-- START OF Information given --
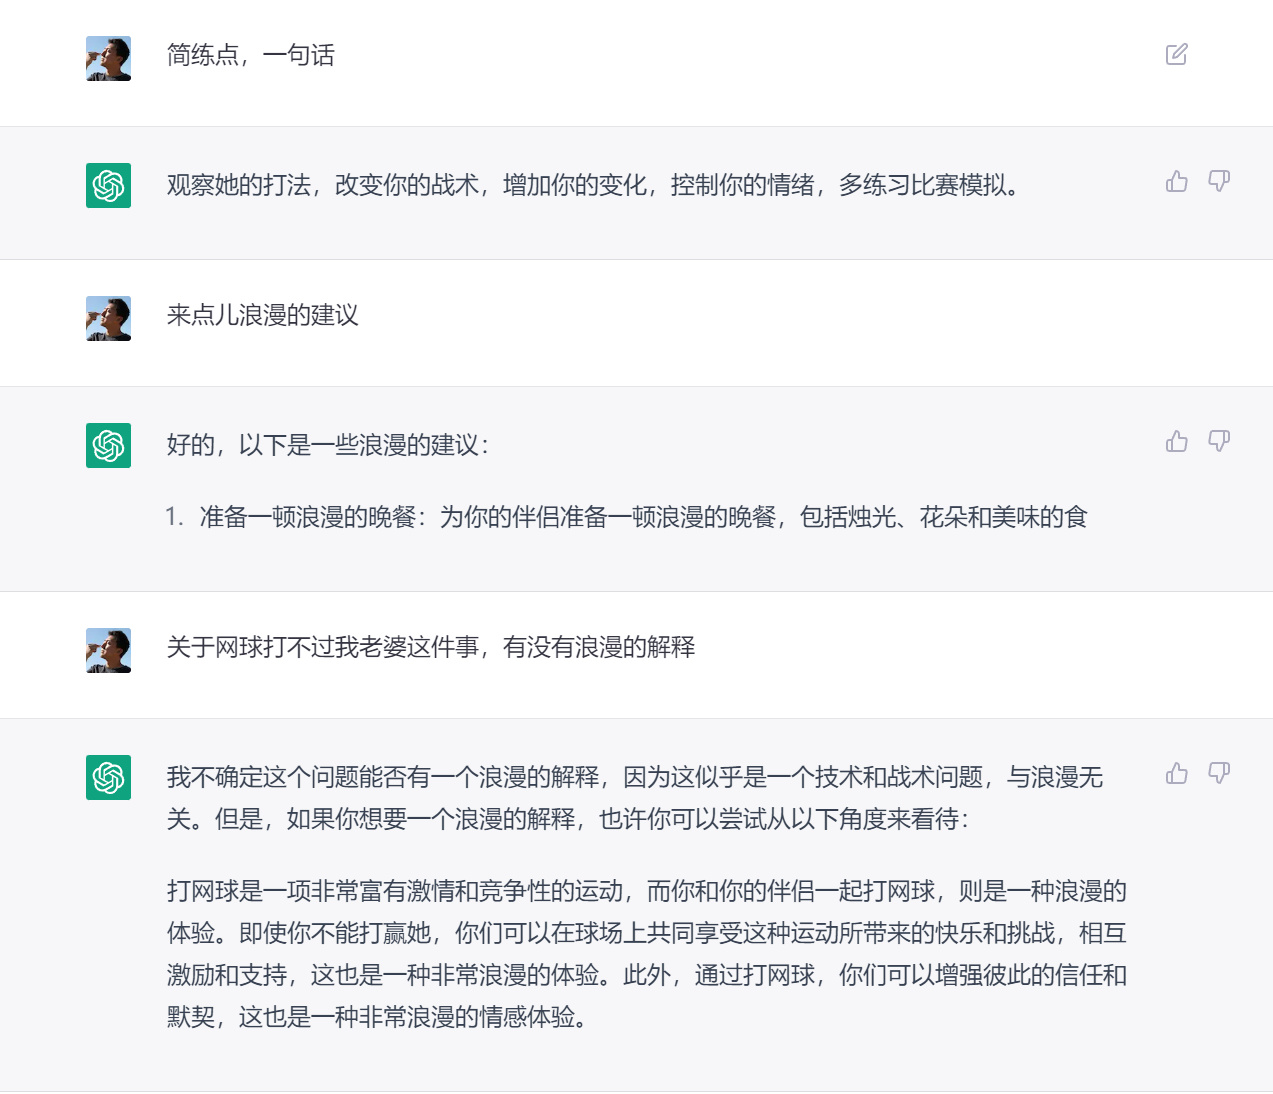Image resolution: width=1273 pixels, height=1094 pixels.
Task: Click ChatGPT logo beside "我不确定这个问题" answer
Action: coord(108,777)
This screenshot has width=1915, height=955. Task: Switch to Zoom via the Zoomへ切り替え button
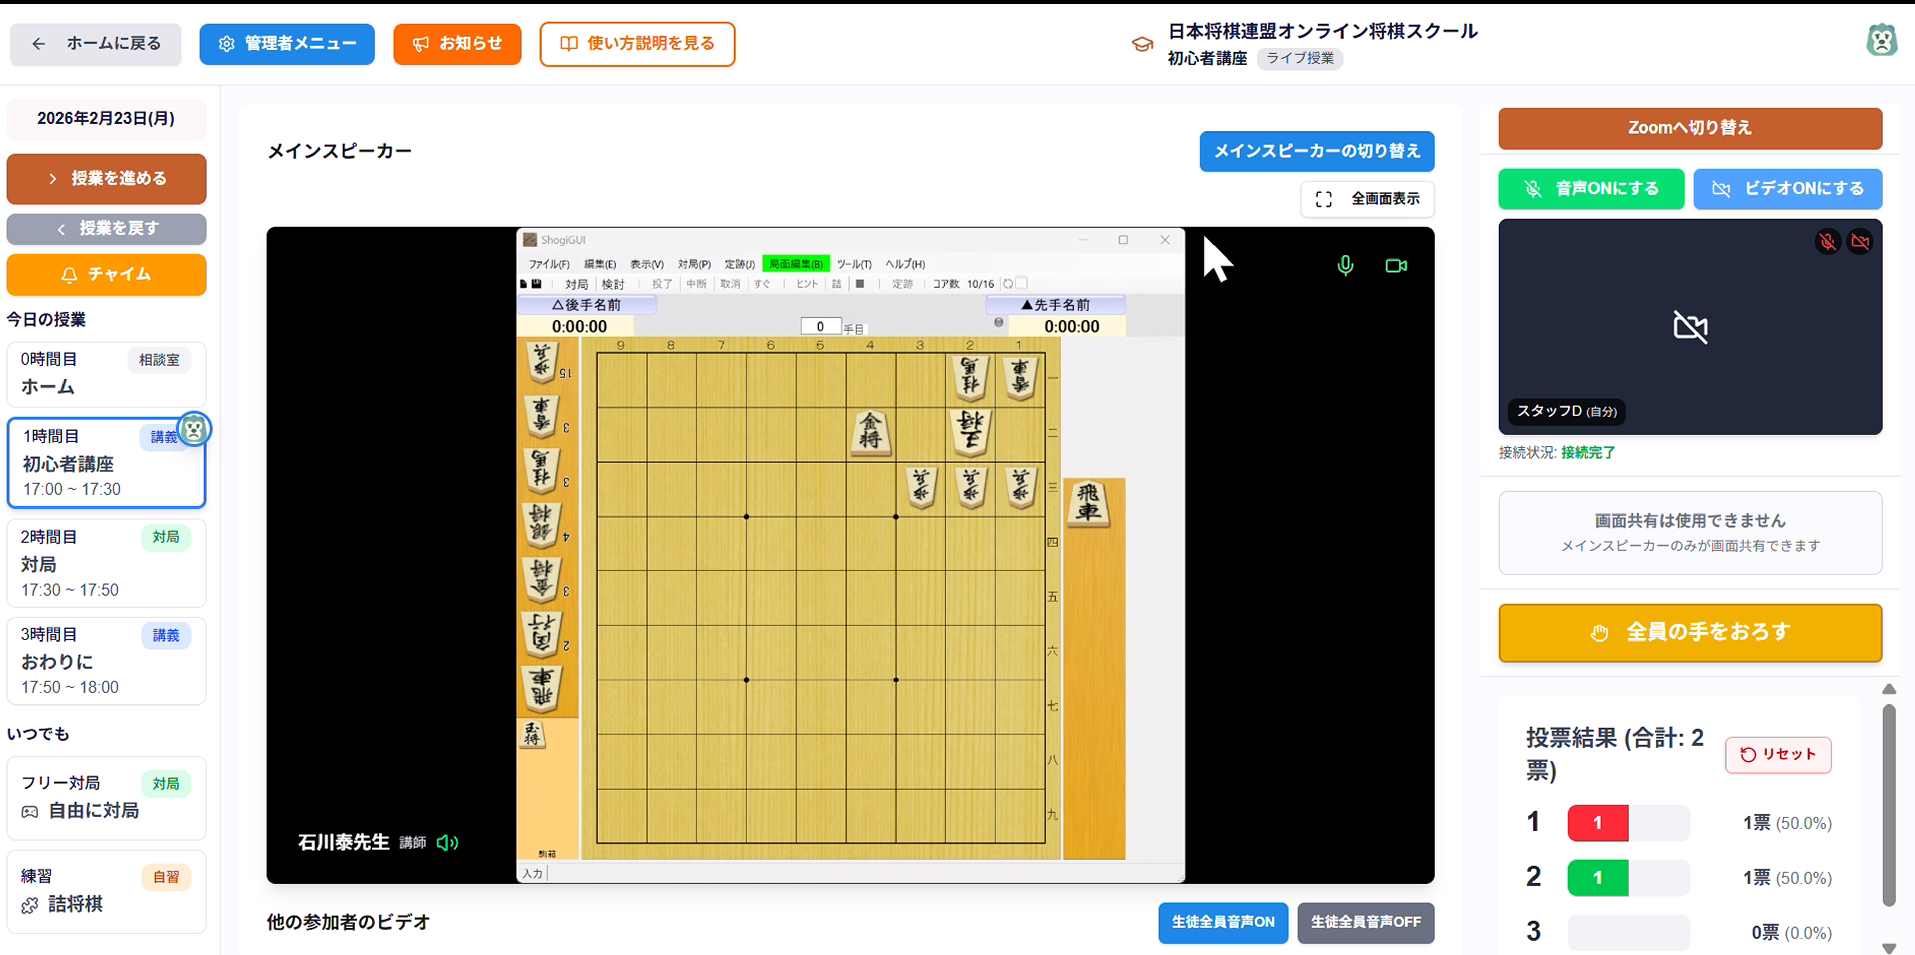point(1689,128)
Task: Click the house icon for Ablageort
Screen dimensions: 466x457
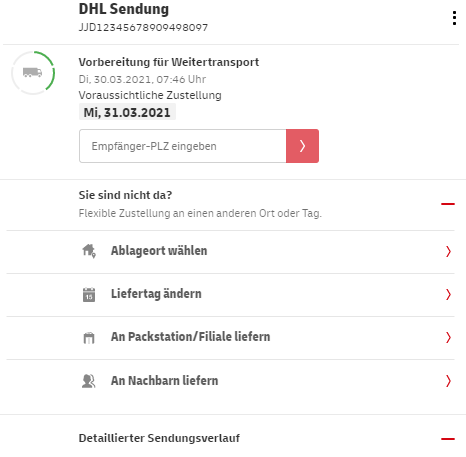Action: point(89,251)
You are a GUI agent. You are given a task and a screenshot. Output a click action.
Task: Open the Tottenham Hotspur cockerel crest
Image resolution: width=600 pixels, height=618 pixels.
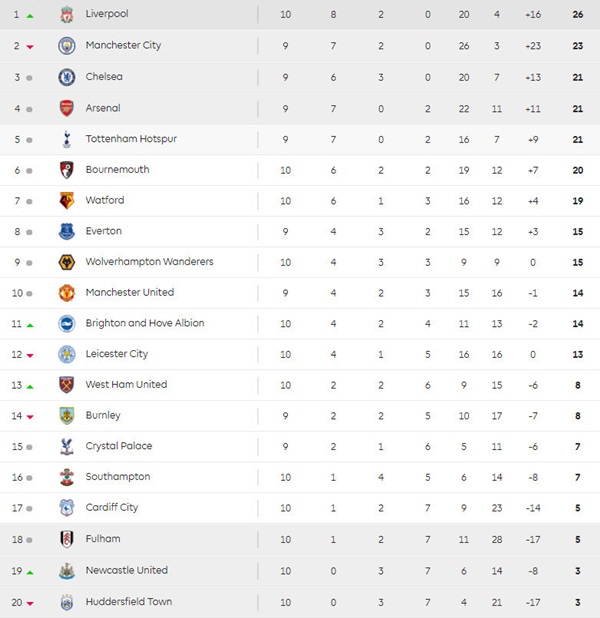67,139
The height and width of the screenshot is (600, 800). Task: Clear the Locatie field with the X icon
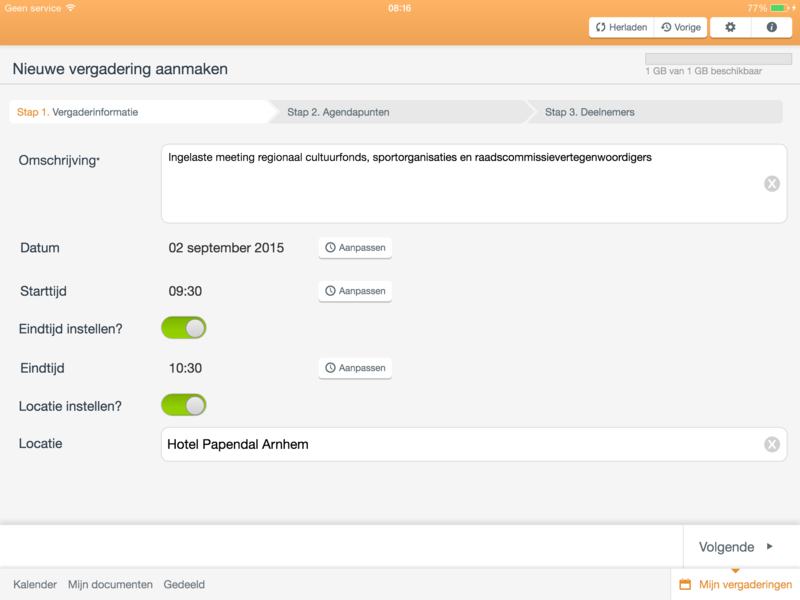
-- END OF Information given --
Please quote all of the entries above word for word, omitting the pictures.

_Task solution_
Image resolution: width=1273 pixels, height=1094 pixels.
Task: Click ChatGPT logo beside "我不确定这个问题" answer
Action: coord(108,777)
This screenshot has width=1915, height=955. Task: Switch to Zoom via the Zoomへ切り替え button
point(1689,128)
Task: Click the house icon for Ablageort
Screen dimensions: 466x457
Action: point(89,251)
You are a GUI agent. You are given a task and a screenshot. Output a click action.
Task: Open the Tottenham Hotspur cockerel crest
Image resolution: width=600 pixels, height=618 pixels.
67,139
The height and width of the screenshot is (600, 800). Task: Clear the Locatie field with the X icon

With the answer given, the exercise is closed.